**REQUIREMENT**
Rewrite every row below as a numbered list, skipping the blank lines.

**Stored dataset items**
"""

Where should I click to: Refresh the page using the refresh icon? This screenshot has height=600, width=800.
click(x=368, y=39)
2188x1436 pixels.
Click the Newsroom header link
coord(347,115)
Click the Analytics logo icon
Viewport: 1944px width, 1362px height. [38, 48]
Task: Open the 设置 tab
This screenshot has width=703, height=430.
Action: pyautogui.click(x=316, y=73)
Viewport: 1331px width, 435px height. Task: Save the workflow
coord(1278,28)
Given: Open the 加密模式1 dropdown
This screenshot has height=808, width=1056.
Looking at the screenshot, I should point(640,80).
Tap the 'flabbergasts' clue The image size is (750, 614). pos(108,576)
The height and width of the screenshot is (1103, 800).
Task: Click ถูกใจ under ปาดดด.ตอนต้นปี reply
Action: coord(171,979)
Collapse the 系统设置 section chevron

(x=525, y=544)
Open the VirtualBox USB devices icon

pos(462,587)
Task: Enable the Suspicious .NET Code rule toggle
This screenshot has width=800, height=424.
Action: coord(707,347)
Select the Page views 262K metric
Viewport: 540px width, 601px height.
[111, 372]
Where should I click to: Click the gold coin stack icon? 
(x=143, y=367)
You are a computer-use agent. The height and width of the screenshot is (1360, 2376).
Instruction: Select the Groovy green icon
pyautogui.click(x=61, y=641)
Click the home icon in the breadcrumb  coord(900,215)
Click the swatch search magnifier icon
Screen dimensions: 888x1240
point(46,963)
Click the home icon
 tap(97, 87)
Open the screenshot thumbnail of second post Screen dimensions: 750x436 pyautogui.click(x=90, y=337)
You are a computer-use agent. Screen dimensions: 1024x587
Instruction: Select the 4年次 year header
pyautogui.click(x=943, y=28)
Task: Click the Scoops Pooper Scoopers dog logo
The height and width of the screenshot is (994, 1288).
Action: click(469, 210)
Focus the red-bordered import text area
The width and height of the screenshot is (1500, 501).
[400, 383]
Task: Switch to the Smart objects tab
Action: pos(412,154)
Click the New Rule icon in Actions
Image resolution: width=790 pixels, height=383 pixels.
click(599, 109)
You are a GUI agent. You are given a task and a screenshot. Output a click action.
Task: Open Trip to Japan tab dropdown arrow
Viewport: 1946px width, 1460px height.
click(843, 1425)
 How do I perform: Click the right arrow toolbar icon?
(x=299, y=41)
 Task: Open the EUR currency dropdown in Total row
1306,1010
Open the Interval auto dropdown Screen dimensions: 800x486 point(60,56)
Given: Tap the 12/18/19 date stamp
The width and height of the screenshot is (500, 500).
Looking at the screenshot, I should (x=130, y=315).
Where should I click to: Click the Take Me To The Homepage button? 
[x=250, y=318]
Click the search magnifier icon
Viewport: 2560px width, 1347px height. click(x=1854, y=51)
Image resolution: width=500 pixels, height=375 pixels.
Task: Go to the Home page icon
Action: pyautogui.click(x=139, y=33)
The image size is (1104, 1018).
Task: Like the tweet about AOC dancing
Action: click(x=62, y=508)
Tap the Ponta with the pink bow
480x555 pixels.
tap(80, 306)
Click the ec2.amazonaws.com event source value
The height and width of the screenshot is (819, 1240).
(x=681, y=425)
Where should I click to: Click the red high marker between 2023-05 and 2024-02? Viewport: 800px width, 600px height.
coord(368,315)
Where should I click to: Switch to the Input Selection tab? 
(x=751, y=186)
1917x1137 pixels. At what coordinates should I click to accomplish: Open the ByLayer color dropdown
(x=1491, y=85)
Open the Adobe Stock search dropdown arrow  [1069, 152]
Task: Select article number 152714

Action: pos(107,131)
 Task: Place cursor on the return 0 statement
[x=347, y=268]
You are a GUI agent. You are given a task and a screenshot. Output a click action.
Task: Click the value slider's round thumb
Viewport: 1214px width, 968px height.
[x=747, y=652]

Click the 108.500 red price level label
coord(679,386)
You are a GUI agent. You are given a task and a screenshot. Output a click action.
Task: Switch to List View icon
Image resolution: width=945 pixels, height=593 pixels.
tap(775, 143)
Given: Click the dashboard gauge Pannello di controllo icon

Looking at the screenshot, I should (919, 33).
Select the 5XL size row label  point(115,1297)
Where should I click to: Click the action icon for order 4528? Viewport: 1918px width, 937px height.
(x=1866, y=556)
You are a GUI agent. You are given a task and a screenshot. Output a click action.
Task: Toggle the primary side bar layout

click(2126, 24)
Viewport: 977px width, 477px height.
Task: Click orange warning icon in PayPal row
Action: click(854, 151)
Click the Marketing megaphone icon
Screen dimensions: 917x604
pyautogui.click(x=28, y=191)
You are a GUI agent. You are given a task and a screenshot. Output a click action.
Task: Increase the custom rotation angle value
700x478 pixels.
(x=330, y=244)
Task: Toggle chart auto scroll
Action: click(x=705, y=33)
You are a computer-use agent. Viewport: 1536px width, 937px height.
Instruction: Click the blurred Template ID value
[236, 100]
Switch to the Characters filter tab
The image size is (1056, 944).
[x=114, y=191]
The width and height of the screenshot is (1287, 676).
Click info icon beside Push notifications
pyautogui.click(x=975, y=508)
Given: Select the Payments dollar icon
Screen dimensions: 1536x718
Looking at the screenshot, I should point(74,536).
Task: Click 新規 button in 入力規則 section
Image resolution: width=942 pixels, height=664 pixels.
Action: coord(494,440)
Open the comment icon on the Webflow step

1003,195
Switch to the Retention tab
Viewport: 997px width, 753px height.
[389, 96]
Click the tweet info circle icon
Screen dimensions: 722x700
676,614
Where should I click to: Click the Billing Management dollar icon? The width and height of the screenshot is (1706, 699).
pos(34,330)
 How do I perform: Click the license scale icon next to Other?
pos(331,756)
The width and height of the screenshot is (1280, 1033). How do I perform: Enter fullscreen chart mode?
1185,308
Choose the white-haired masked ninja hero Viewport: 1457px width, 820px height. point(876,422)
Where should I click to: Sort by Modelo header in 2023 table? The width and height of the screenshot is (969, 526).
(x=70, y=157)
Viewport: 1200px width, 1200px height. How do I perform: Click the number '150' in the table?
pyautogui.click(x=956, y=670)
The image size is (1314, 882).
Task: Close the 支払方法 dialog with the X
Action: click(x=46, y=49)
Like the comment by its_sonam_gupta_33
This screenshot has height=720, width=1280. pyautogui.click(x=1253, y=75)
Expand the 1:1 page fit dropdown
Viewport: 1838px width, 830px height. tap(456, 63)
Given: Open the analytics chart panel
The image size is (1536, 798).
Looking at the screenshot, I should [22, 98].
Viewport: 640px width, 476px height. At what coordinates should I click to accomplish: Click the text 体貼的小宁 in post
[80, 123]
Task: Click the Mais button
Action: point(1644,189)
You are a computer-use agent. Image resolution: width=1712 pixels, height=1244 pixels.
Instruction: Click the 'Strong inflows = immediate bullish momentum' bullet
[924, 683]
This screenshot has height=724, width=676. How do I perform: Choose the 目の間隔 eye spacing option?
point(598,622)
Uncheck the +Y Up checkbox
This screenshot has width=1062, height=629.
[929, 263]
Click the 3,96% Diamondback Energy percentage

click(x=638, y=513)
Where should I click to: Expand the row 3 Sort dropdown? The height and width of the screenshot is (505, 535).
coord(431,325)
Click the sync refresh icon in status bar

"""

**THE RESULT**
1. Where should I click to: Refresh the page using the refresh icon? This screenshot has height=600, width=800.
2. click(x=368, y=39)
3. 2188x1436 pixels.
4. Click the Newsroom header link
5. coord(347,115)
6. Click the Analytics logo icon
7. Viewport: 1944px width, 1362px height. [38, 48]
8. Task: Open the 设置 tab
9. This screenshot has width=703, height=430.
10. Action: pyautogui.click(x=316, y=73)
11. Viewport: 1331px width, 435px height. Task: Save the workflow
12. coord(1278,28)
13. Given: Open the 加密模式1 dropdown
14. This screenshot has height=808, width=1056.
15. Looking at the screenshot, I should point(640,80).
16. Tap the 'flabbergasts' clue The image size is (750, 614). pos(108,576)
17. The height and width of the screenshot is (1103, 800).
18. Task: Click ถูกใจ under ปาดดด.ตอนต้นปี reply
19. Action: coord(171,979)
20. Collapse the 系统设置 section chevron
21. (x=525, y=544)
22. Open the VirtualBox USB devices icon
23. pos(462,587)
24. Task: Enable the Suspicious .NET Code rule toggle
25. This screenshot has width=800, height=424.
26. Action: coord(707,347)
27. Select the Page views 262K metric
28. Viewport: 540px width, 601px height.
29. [111, 372]
30. Where should I click to: Click the gold coin stack icon? 
31. (x=143, y=367)
32. You are a computer-use agent. The height and width of the screenshot is (1360, 2376).
33. Instruction: Select the Groovy green icon
34. pyautogui.click(x=61, y=641)
35. Click the home icon in the breadcrumb  coord(900,215)
36. Click the swatch search magnifier icon
37. Screen dimensions: 888x1240
38. point(46,963)
39. Click the home icon
40.  tap(97, 87)
41. Open the screenshot thumbnail of second post Screen dimensions: 750x436 pyautogui.click(x=90, y=337)
42. You are a computer-use agent. Screen dimensions: 1024x587
43. Instruction: Select the 4年次 year header
44. pyautogui.click(x=943, y=28)
45. Task: Click the Scoops Pooper Scoopers dog logo
46. The height and width of the screenshot is (994, 1288).
47. Action: click(469, 210)
48. Focus the red-bordered import text area
49. The width and height of the screenshot is (1500, 501).
50. [400, 383]
51. Task: Switch to the Smart objects tab
52. Action: pos(412,154)
53. Click the New Rule icon in Actions
54. Image resolution: width=790 pixels, height=383 pixels.
55. click(599, 109)
56. You are a GUI agent. You are given a task and a screenshot. Output a click action.
57. Task: Open Trip to Japan tab dropdown arrow
58. Viewport: 1946px width, 1460px height.
59. click(843, 1425)
60.  How do I perform: Click the right arrow toolbar icon?
61. (x=299, y=41)
62.  Task: Open the EUR currency dropdown in Total row
63. 1306,1010
64. Open the Interval auto dropdown Screen dimensions: 800x486 point(60,56)
65. Given: Tap the 12/18/19 date stamp
66. The width and height of the screenshot is (500, 500).
67. Looking at the screenshot, I should (x=130, y=315).
68. Where should I click to: Click the Take Me To The Homepage button? 
69. [x=250, y=318]
70. Click the search magnifier icon
71. Viewport: 2560px width, 1347px height. click(x=1854, y=51)
72. Image resolution: width=500 pixels, height=375 pixels.
73. Task: Go to the Home page icon
74. Action: pyautogui.click(x=139, y=33)
75. The image size is (1104, 1018).
76. Task: Like the tweet about AOC dancing
77. Action: click(x=62, y=508)
78. Tap the Ponta with the pink bow
79. 480x555 pixels.
80. tap(80, 306)
81. Click the ec2.amazonaws.com event source value
82. The height and width of the screenshot is (819, 1240).
83. (x=681, y=425)
84. Where should I click to: Click the red high marker between 2023-05 and 2024-02? Viewport: 800px width, 600px height.
85. coord(368,315)
86. Where should I click to: Switch to the Input Selection tab? 
87. (x=751, y=186)
88. 1917x1137 pixels. At what coordinates should I click to accomplish: Open the ByLayer color dropdown
89. (x=1491, y=85)
90. Open the Adobe Stock search dropdown arrow  [1069, 152]
91. Task: Select article number 152714
92. Action: pos(107,131)
93.  Task: Place cursor on the return 0 statement
94. [x=347, y=268]
95. You are a GUI agent. You are given a task and a screenshot. Output a click action.
96. Task: Click the value slider's round thumb
97. Viewport: 1214px width, 968px height.
98. [x=747, y=652]
99. Click the 108.500 red price level label
100. coord(679,386)
101. You are a GUI agent. You are given a task and a screenshot. Output a click action.
102. Task: Switch to List View icon
103. Image resolution: width=945 pixels, height=593 pixels.
104. tap(775, 143)
105. Given: Click the dashboard gauge Pannello di controllo icon
106. Looking at the screenshot, I should (919, 33).
107. Select the 5XL size row label  point(115,1297)
108. Where should I click to: Click the action icon for order 4528? Viewport: 1918px width, 937px height.
109. (x=1866, y=556)
110. You are a GUI agent. You are given a task and a screenshot. Output a click action.
111. Task: Toggle the primary side bar layout
112. click(2126, 24)
113. Viewport: 977px width, 477px height.
114. Task: Click orange warning icon in PayPal row
115. Action: click(854, 151)
116. Click the Marketing megaphone icon
117. Screen dimensions: 917x604
118. pyautogui.click(x=28, y=191)
119. You are a GUI agent. You are given a task and a screenshot. Output a click action.
120. Task: Increase the custom rotation angle value
121. 700x478 pixels.
122. (x=330, y=244)
123. Task: Toggle chart auto scroll
124. Action: click(x=705, y=33)
125. You are a computer-use agent. Viewport: 1536px width, 937px height.
126. Instruction: Click the blurred Template ID value
127. [236, 100]
128. Switch to the Characters filter tab
129. The image size is (1056, 944).
130. [x=114, y=191]
131. The width and height of the screenshot is (1287, 676).
132. Click info icon beside Push notifications
133. pyautogui.click(x=975, y=508)
134. Given: Select the Payments dollar icon
135. Screen dimensions: 1536x718
136. Looking at the screenshot, I should point(74,536).
137. Task: Click 新規 button in 入力規則 section
138. Image resolution: width=942 pixels, height=664 pixels.
139. Action: coord(494,440)
140. Open the comment icon on the Webflow step
141. 1003,195
142. Switch to the Retention tab
143. Viewport: 997px width, 753px height.
144. [389, 96]
145. Click the tweet info circle icon
146. Screen dimensions: 722x700
147. 676,614
148. Where should I click to: Click the Billing Management dollar icon? The width and height of the screenshot is (1706, 699).
149. pos(34,330)
150.  How do I perform: Click the license scale icon next to Other?
151. pos(331,756)
152. The width and height of the screenshot is (1280, 1033). How do I perform: Enter fullscreen chart mode?
153. 1185,308
154. Choose the white-haired masked ninja hero Viewport: 1457px width, 820px height. point(876,422)
155. Where should I click to: Sort by Modelo header in 2023 table? The width and height of the screenshot is (969, 526).
156. (x=70, y=157)
157. Viewport: 1200px width, 1200px height. How do I perform: Click the number '150' in the table?
158. pyautogui.click(x=956, y=670)
159. The image size is (1314, 882).
160. Task: Close the 支払方法 dialog with the X
161. Action: click(x=46, y=49)
162. Like the comment by its_sonam_gupta_33
163. This screenshot has height=720, width=1280. pyautogui.click(x=1253, y=75)
164. Expand the 1:1 page fit dropdown
165. Viewport: 1838px width, 830px height. tap(456, 63)
166. Given: Open the analytics chart panel
167. The image size is (1536, 798).
168. Looking at the screenshot, I should [22, 98].
169. Viewport: 640px width, 476px height. At what coordinates should I click to accomplish: Click the text 体貼的小宁 in post
170. [80, 123]
171. Task: Click the Mais button
172. Action: point(1644,189)
173. You are a computer-use agent. Image resolution: width=1712 pixels, height=1244 pixels.
174. Instruction: Click the 'Strong inflows = immediate bullish momentum' bullet
175. [924, 683]
176. This screenshot has height=724, width=676. How do I perform: Choose the 目の間隔 eye spacing option?
177. point(598,622)
178. Uncheck the +Y Up checkbox
179. This screenshot has width=1062, height=629.
180. [929, 263]
181. Click the 3,96% Diamondback Energy percentage
182. click(x=638, y=513)
183. Where should I click to: Expand the row 3 Sort dropdown? The height and width of the screenshot is (505, 535).
184. coord(431,325)
185. Click the sync refresh icon in status bar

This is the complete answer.